Show the potential sponsors how much you expect them to give and how much they can get in return. If it does not make sense for them, it will not happen. It is very seldom that a person or company sponsors an event just because the event needs money.

Here’s an example: Chess has been proven through thorough research to help children do better in school and in life. For as little as $1,000, your company can make a positive difference for 100 children in our community. This money will be used to organize the Lubbock Scholastic Championship, the most prestigious chess competition in our city. In addition, a banner of your company will be prominently displayed in the tournament hall during the entire tournament. A display ad of your company will also appear in our tournament program book as well as the official tournament website which will be viewed by thousands of people in our community.

4) Free publicity: what are your do’s and don’t for approaching the media?

Do make it simple and easy to understand. Do explain why they should cover chess. Do prepare all information and facts in advance. Do have a media/press kit. Do cooperate anyway you can to make their job easier. Do be polite. Do follow up. Do keep in touch. Do be positive.

Don’t make it too complicated. Don’t be unprepared to give facts and information. Don’t be a pain. Don’t be too vague. Don’t be rude. Don’t forget to follow up. Don’t be negative.

5) What assistance in local club promotion can the promoter presently expect from the United States Chess Federation (USCF)? And/or what assistance should the promoter expect in the future?

Right now, he or she can expect very little if anything from the USCF. The USCF has no such department and no such person who can devote time to help him in this aspect.

If I am elected, many things will change. The USCF will be a state of the art organization when it comes to Marketing, PR and Promotion. The reputation of the USCF will increase many fold. The USCF will become a viable organization in these areas.
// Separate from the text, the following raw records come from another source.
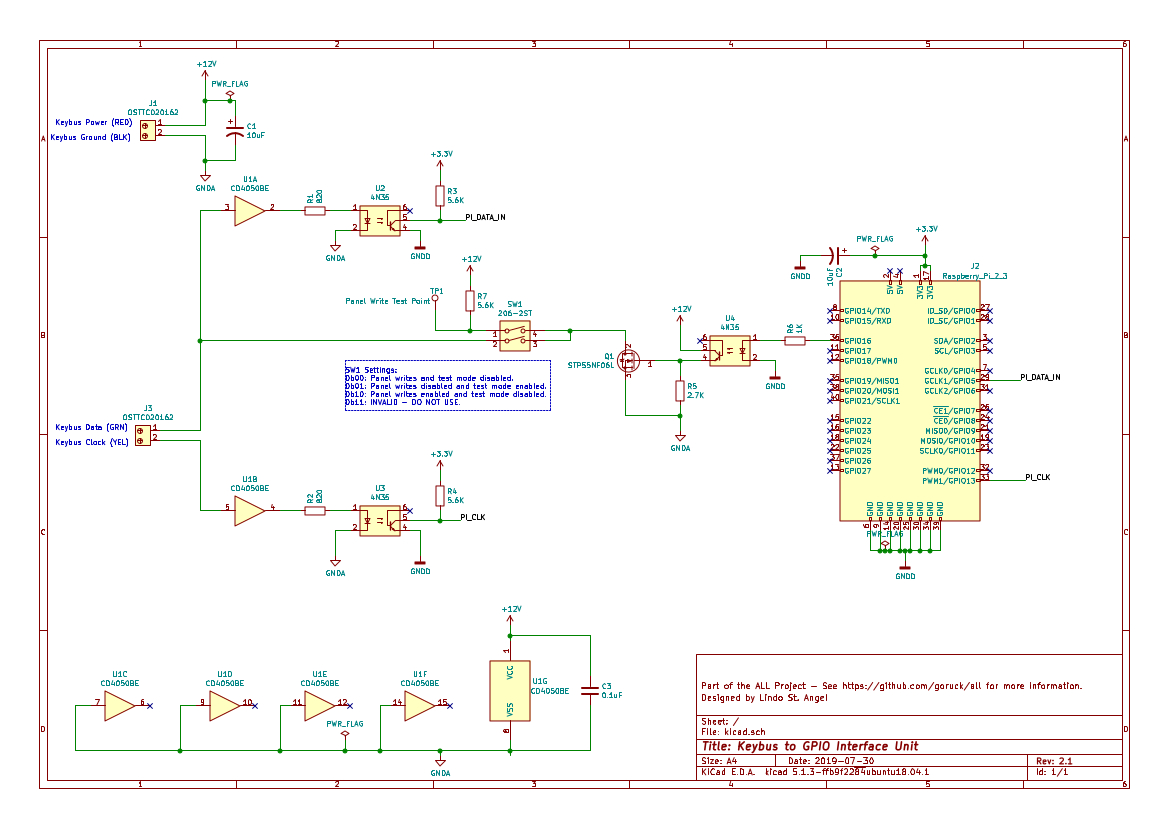This screenshot has height=827, width=1169.
Task: Select the U4 4N35 optocoupler
Action: [730, 351]
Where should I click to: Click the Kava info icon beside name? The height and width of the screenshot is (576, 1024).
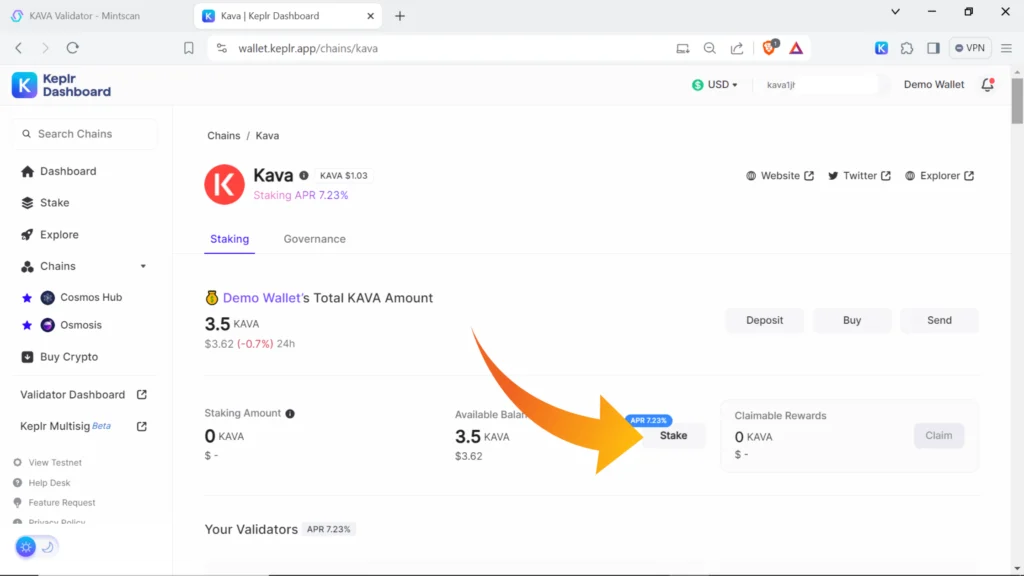[304, 176]
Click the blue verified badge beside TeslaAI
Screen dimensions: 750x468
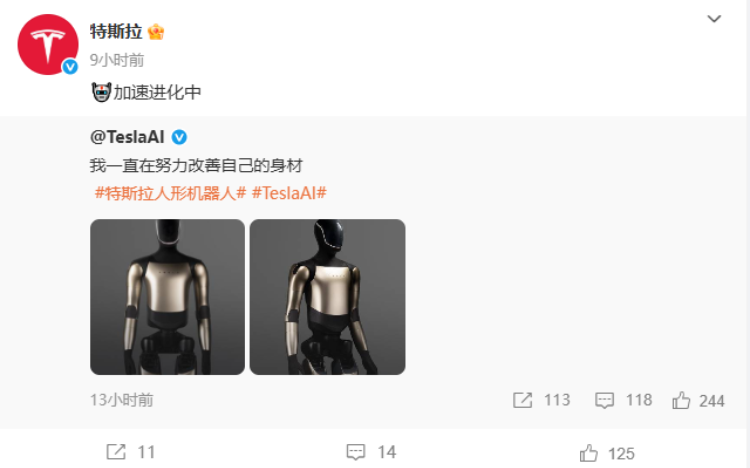pyautogui.click(x=179, y=137)
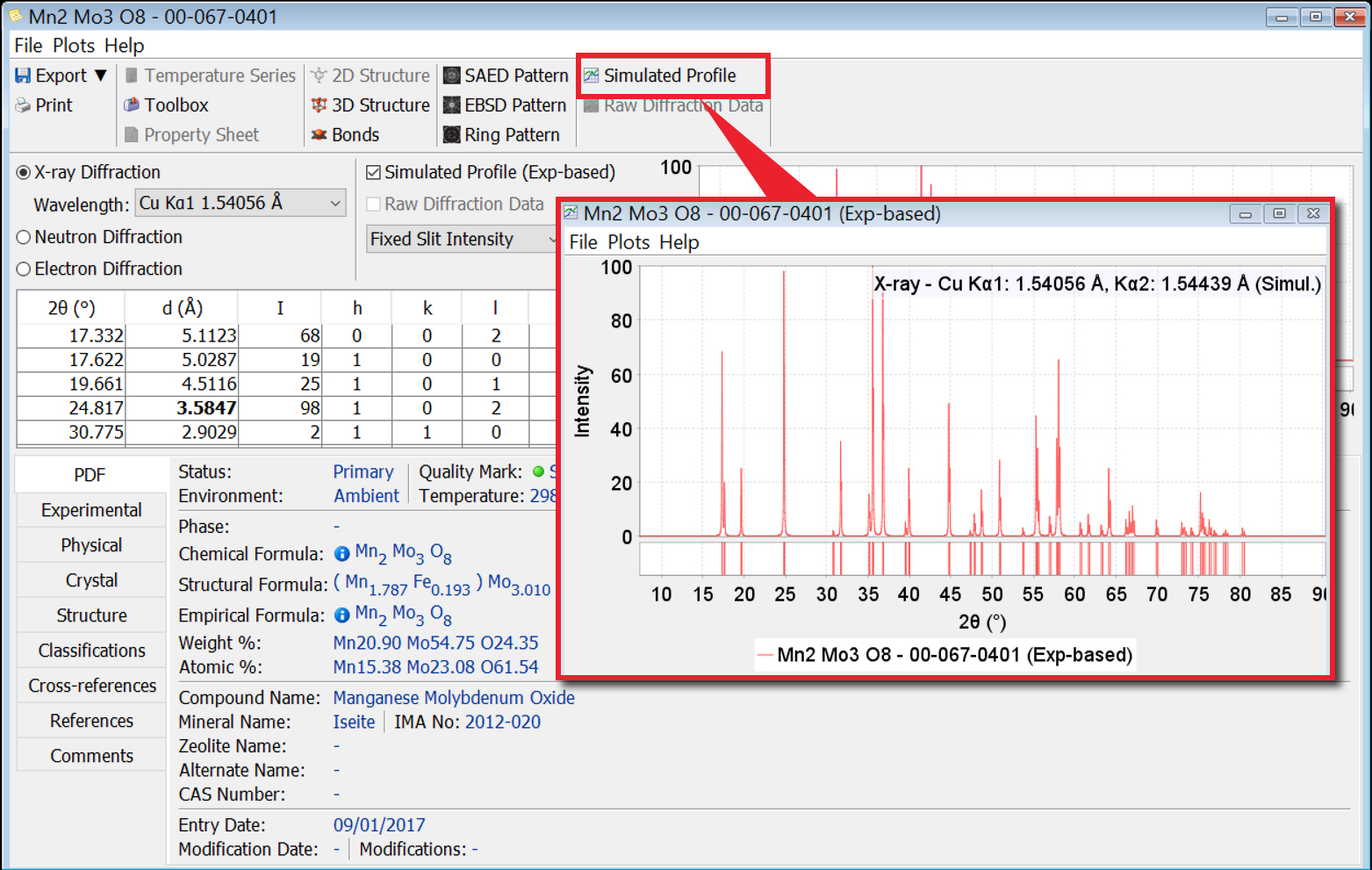This screenshot has height=870, width=1372.
Task: Open the Plots menu in main window
Action: click(x=74, y=46)
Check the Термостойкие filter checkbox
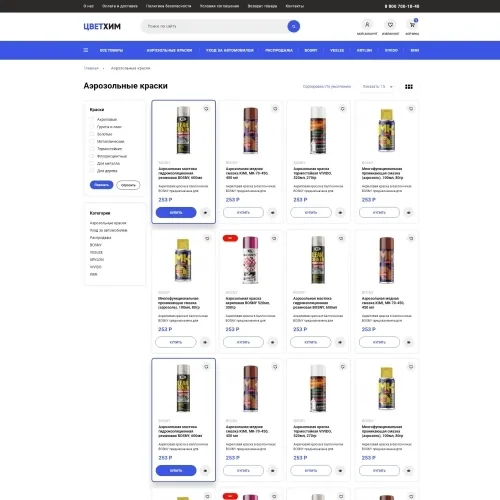 coord(92,149)
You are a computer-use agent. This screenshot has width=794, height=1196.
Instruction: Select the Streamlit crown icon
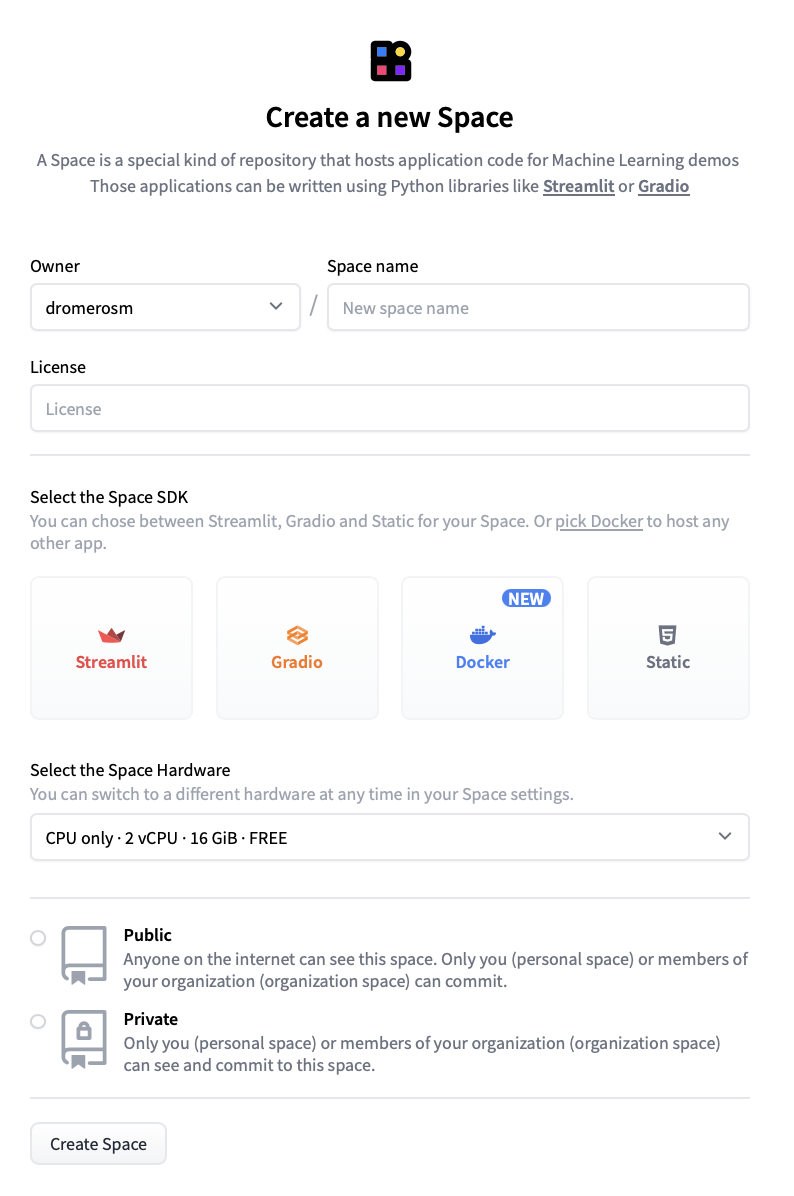pos(111,635)
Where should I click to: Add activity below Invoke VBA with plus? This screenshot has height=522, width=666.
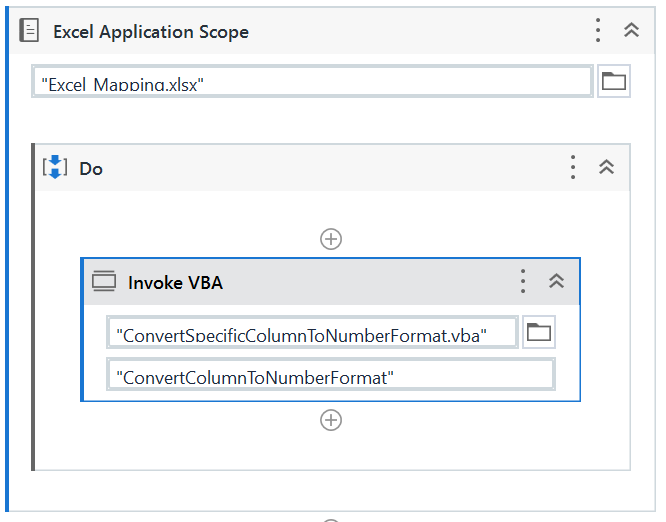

The author is a FIDE master and 11 time champion of Vietnam. He has promoted chess events too numerous to mention here. Among them is the 2006 NYC Mayor’s Cup, the highest rated chess tournament in US history. Two years earlier, he was the Captain and the Business Manager of the 2004 US Team to the Women’s World Chess Olympiad. His team captured the Silver Medal as well as 2 individual Golds and 1 individual Silver. These were the first medals ever awarded to a woman’s chess team from the United States.

He is currently a candidate for the Executive Board of the USCF.


Anonymous said...

What is the basis for your statement that Paul T is the "top" chess promoter in the United States. If bragging is the measure, he might be "top" by that score; but chess promotion is full of braggards and there could be some other claimants for biggest braggard.

But presumably you have some other measure in mind. What is this measure, and what was your source of information that he is "top" by that measure?

Anonymous said...

Bill Goichberg. Organizes almost all the top tournaments in the US, and has for years. Now he is running USCF and is responsible for all of its tournaments, too.

Paul T doesn't even come close with the few Polgar-branded scholastic tournaments that he's organized, and the odd other event. No comparison. It's drinking the Polgar/Truong Kool-Aid to even imagine there is a comparison.

Jack Le Moine said...

Got to admit you've got a point. How about "one of the top organizers"?